Corby community sculptures looking shipshape with help from Kettering company
The project will bring together volunteers, artists, industry, a drone pilot, RAF divers and the mayor in a boat
A pair of sculptures that will grace two Corby estate lakes are undergoing specialist creative construction ready for their installation in March.
Members of the Oakley Vale Community Association ‘Arts Action Team’ have been assisted by specialist engineers Cooney Marine in Kettering to produce one sculpture and to make another lake-ready.
The sculptures, 'Corby Heritage' and 'Heron Tree', will form an extension to Corby's sculpture park near the lakes either side of Chatsworth Road.
Paul Balmer, chairman of Oakley Vale Community Association, who has been working on the sculpture park project, said: "It's taken nearly a year. We've had to deal with fish and we've gone to huge lengths to make sure there are no great crested newts.
"We already have three sculptures by the lake and the two new ones Corby Heritage and Heron Tree will stand in the lake."
Corby Heritage, incorporating wood from Rockingham Forest, steel from Stewarts and Lloyds and Brick from The Corby Brick Company, was gifted by Corby sculptor Ray Andrew, who died last year.
Heron Tree, stainless-steel six-stemmed branched design, incorporates the iconic Steelman’s ladle, as well as one of the ‘Twa Corbies’, or ravens, from the town’s heraldry and a nod to the town's road system in the tubular design.

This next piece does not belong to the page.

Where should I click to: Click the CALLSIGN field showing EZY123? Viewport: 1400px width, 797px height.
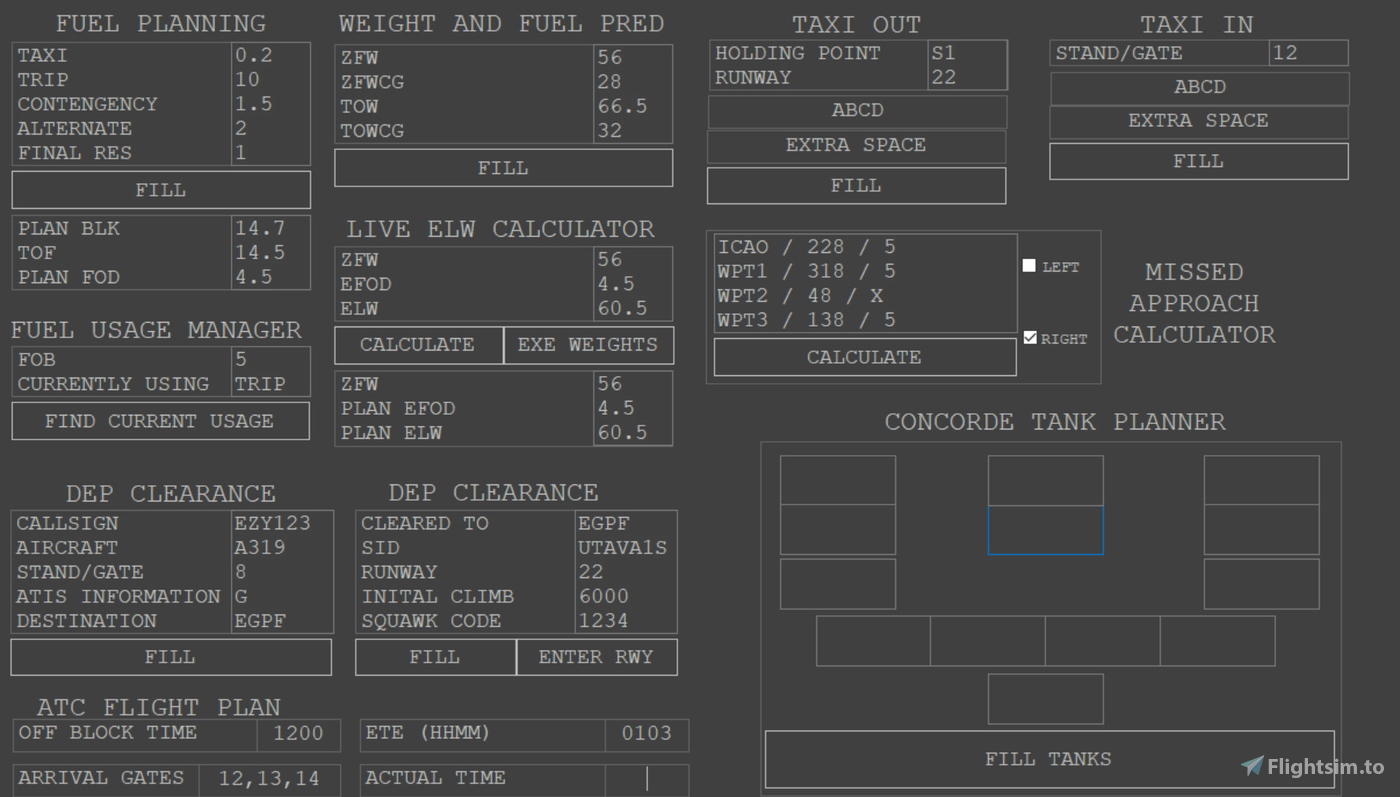282,523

The artists hope that the local herons will perch on the sculpture whilst taking a break from fishing.
It was when cameraman Mr Balmer was filming at Cooney Marine that company boss James Cooney offered his company's services to produce a sculpture made from stainless-steel tubes, using the firm's special metal bending technology.
Mr Cooney suggested a tree design which was then used as a starting point for Corby Rooftop Arts members to work with Oakley Vale residents.

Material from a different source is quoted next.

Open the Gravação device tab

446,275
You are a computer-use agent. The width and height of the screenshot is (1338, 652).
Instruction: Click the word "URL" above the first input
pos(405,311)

Richard Harrison, Warren Shaw and Dinah Kazakoff produced a scale model of the 'Heron Tree' which was turned into a computer aided design (CAD) program in India.
Finally, Cooney Marine design engineer Carl Gadsden turned the drawings into a reality using the 3D tube bending machine that produces components for luxury yachts.
He said: "It was quite tricky because there are compound angles - the tubes go up and round at the same time. I was ripping my hair out but I do like a project and I like to solve problems.
"I'm looking forward to seeing it."
Staff have been working on the sculpture and engineering the fixings for the foundations.
Cooney Marine senior manager, Kieran McDonnell, said: "It's great to be part of Northamptonshire's heritage. This will be our fourth tree sculpture and a first for the county.
"We're happy to be helping out a community project that will be there forever."
Before the official unveiling on March 21, the two sculptures will be transported to the lakes where foundations will have been laid by experts from Cooney Marine, helped by members of the Corby air cadets.
RAF divers will then connect the foundations to the sculptures to secure them in the bottom of the lake.
Mr Balmer added: "All the signage has been designed and built by Tresham College apprentices made with Tata steel and it is all being filmed by Corby apprentices and a drone pilot will do a fly-by.
"We have invited the mayor to unveil the sculpture from a boat and we would like everyone to come along."